L’une des raisons du départ de ce remarquable professionnel est d’avoir été traité de « singe » par des agents de la Police Municipale placés sous son autorité directe. L’époque, nous dit-on, incline au racisme. Chacun de nous, mémoire fraîche, se rappelle qu’à une date récente, une « Guyanaise », ministre de son État, avait été, photo à l’appui, comparée à une « guenon ». La surenchère d’un journal mesquin avait cru utile d’écrire en titre que cette ministre avait « la banane ».
Mais Joséphine Baker, danseuse célèbre de la Revue Nègre de Paris, grande résistante durant la seconde Guerre mondiale et espionne pour la France libre, quand d’autres n’hésitaient pas à livrer d’autres Français aux chacals d’Anubis, Joséphine Baker, disons-nous, n’hésitait pas à porter des bananes enfilées autour de sa taille pour exécuter danses et ballets nègres. Alors, Mme Christiane Taubira, ne vous offusquez pas des plaisanteries du journal Minute.
Au reste, Jean de La Fontaine a rendu célèbre le « singe ». Car, dans ses fables, « n’est pas singe qui veut ». C’est même, en matière d’intelligence et de ruse, l’animal le plus doué. Aussi, être comparé à lui est plutôt un noble privilège. Alors, être comparé à un « singe » par des policiers municipaux ne devrait nullement le choquer.
En fait, Joséphine Baker et Jean de la Fontaine nous ont vacciné contre cette maladie, pour lors incurable, qui se dénomme racisme. C’est pourquoi, il faut se garder de répondre aux séides du Front National que nous renvoyons à l’excellent ouvrage d’Yves Coppens, Le singe, l’Afrique et l’homme (1983). Car toute réponse, si elle prétend à être juste, ne doit valoir qu’en son heure. C’est dans les urnes que le racisme se combat.
Aussi, pour lors, ne manquons pas d’énergie pour combattre le cousin germain des adeptes du Front National, à savoir le « roi des étangs » qui n’a pas voulu sanctionner, comme il aurait dû, ces agents de la Police Municipale.

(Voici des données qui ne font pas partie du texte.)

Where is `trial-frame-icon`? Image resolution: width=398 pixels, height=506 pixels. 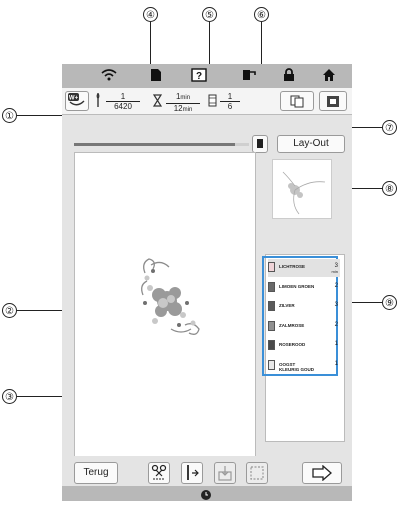
trial-frame-icon is located at coordinates (257, 473).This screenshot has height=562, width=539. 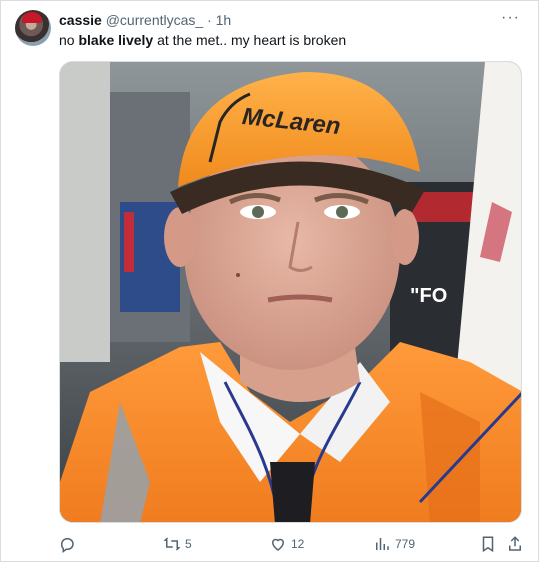 I want to click on repost-count: 5, so click(x=188, y=544).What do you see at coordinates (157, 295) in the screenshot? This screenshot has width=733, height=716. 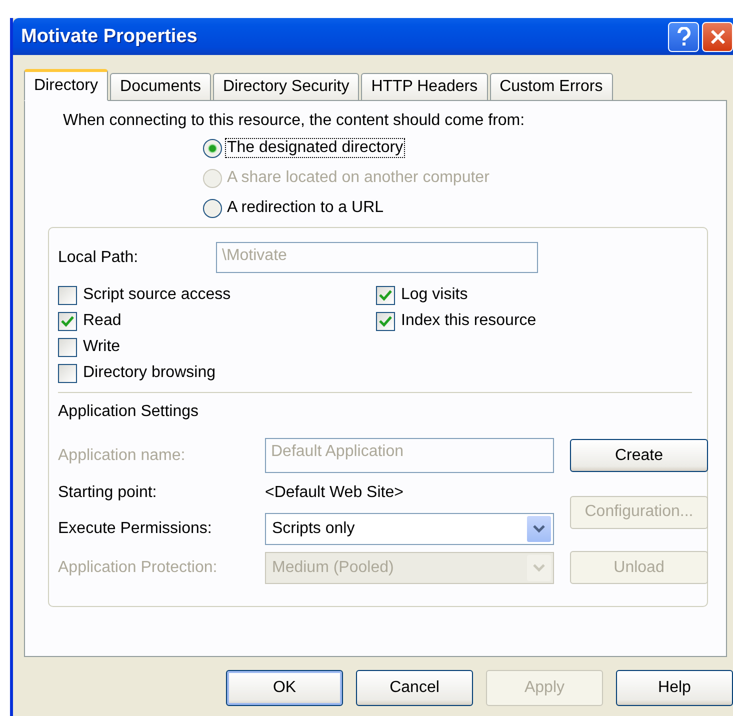 I see `checkbox-label: Script source access` at bounding box center [157, 295].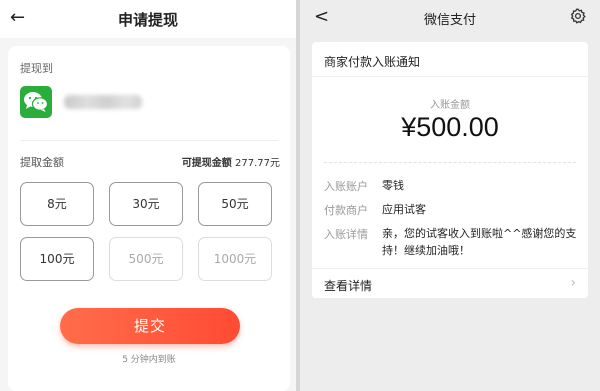 The height and width of the screenshot is (391, 600). I want to click on amount-label: 提取金额, so click(42, 162).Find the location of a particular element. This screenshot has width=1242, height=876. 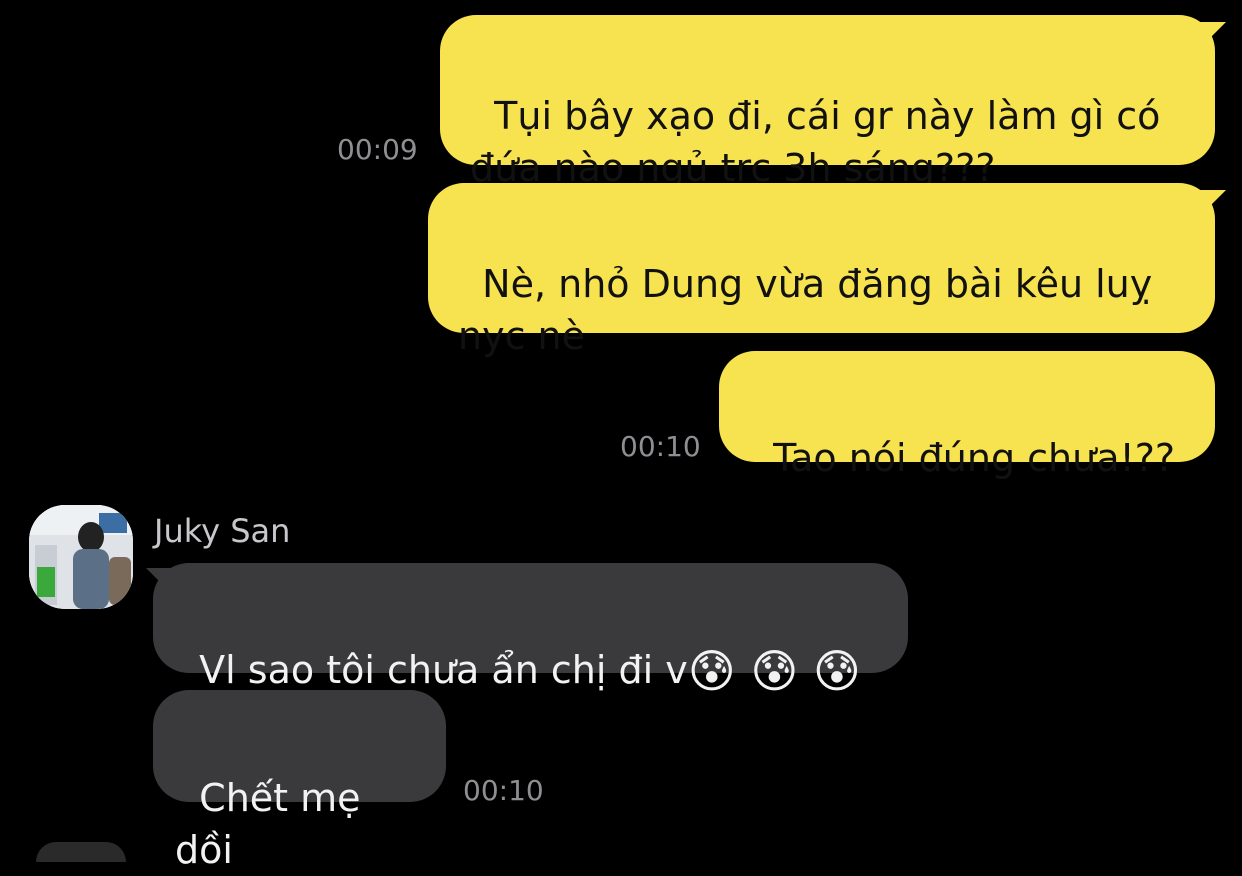

outgoing-message-bubble: Tao nói đúng chưa!?? is located at coordinates (967, 416).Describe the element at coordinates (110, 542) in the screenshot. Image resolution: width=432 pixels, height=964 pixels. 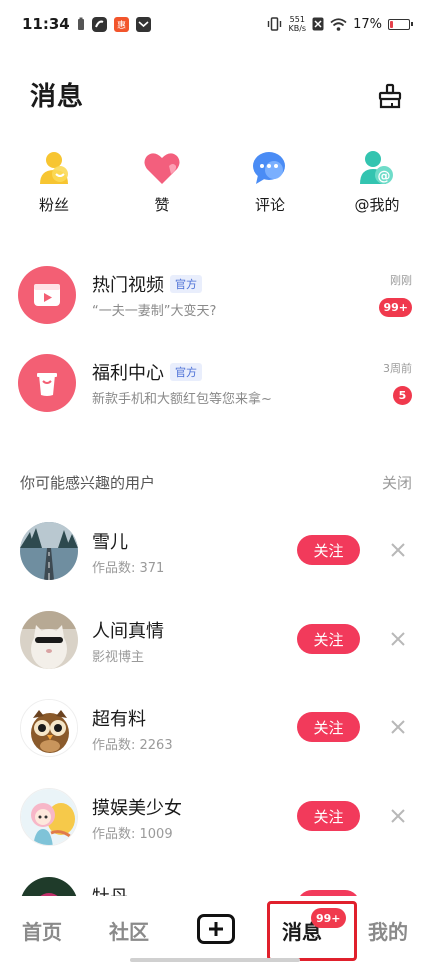
I see `user-name: 雪儿` at that location.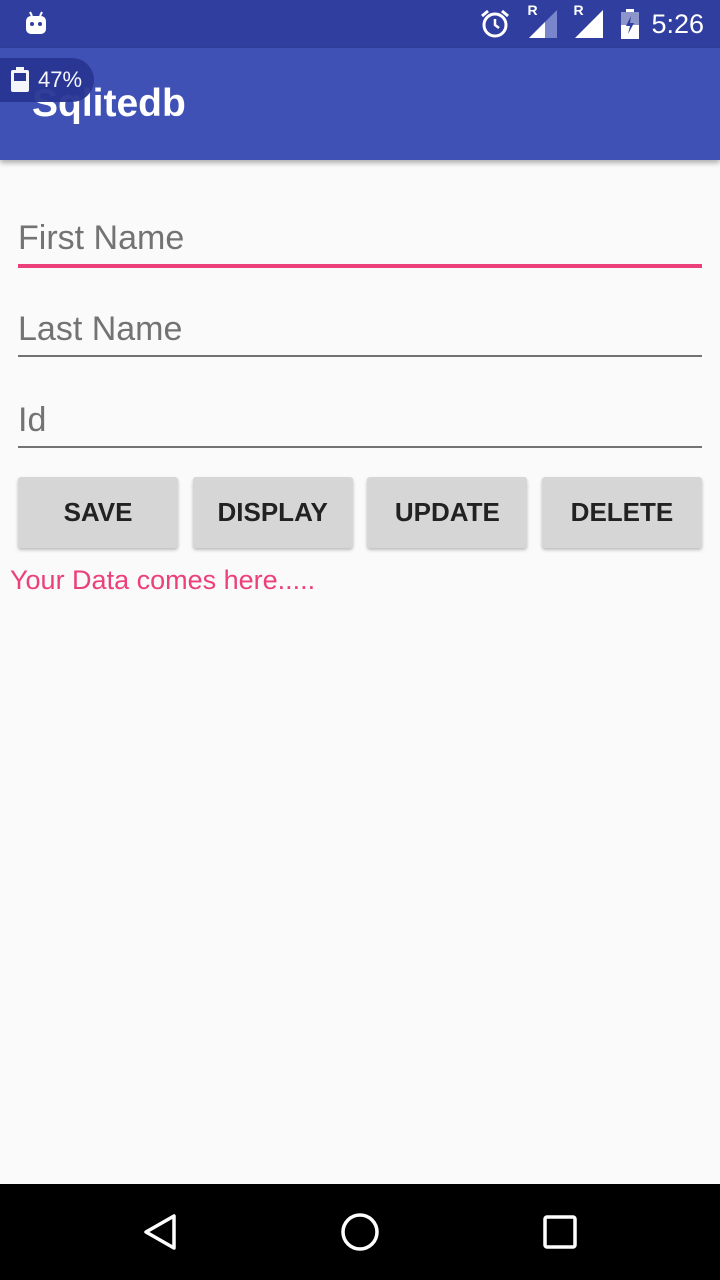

Lors du dernier Conseil municipal, avant que Yannick Trigance ne présente un « vœu » de soutien à Christiane Taubira et contre le racisme, le « roi des étangs », qui n’avait rien envisagé auparavant, s’est fendu d’une intervention pour expliquer qu’il n’était pas raciste. En doutait-il lui-même ? Il eut, pour argument principal, la diversité de son équipe de droite. Or, c’est le type même d’argument du raciste. Ainsi Bonaparte, qui édicta des lois contre le mariage entre noirs et blancs, organisa le mariage de Hercule, officier noir de sa garde, avec une blanche. Ou encore Gobineau, auteur de L’inégalité des races, négrophobe avéré mais qui épousa une Antillaise. C’est pourquoi, souvent, le raciste se déclare non raciste, ou lorsqu’il se déclare raciste va chercher son bonheur dans la « race » qu’il incrimine. Le racisme, on le voit, est une contradiction. Il y a aussi un racisme « facile » qui consiste à ne pas se déclarer raciste, mais à le tolérer dans une institution dont on a la charge.
Ce que nous dénonçons, ici, relève du Code pénal. Si nos propos sont mensongers, alors que le « roi des étangs » qui tient séjour aux abords du lac d’Enghien porte plainte. Et sans préjuger de ce que rendra comme verdict le tribunal, nous pouvons vous assurer que les Spinassiens seront édifiés, par les preuves et les témoignages.
Au total, il n’est pas anodin, et il s’en faudrait même de beaucoup, que cet article soit livré le lendemain des obsèques mondiales de « Madiba ». Chacun doit y voir une indication.
Combattre, entre autres maux, le racisme, voilà ce qu’est être de gauche. Aussi, dans le sillage de Serge Reggiani, nous chanterons toujours Sarah et les paroles de Georges Moustaki. Car, être de gauche, c’est d’abord et pour l’essentiel défendre avec détermination la cause des humbles. Tout notre engagement à gauche ne tient que dans cette ligne, depuis Amos jusqu’à Jaurès.
Jamais et nullement ne vous laissez impressionner par le racisme « exceptionnel ».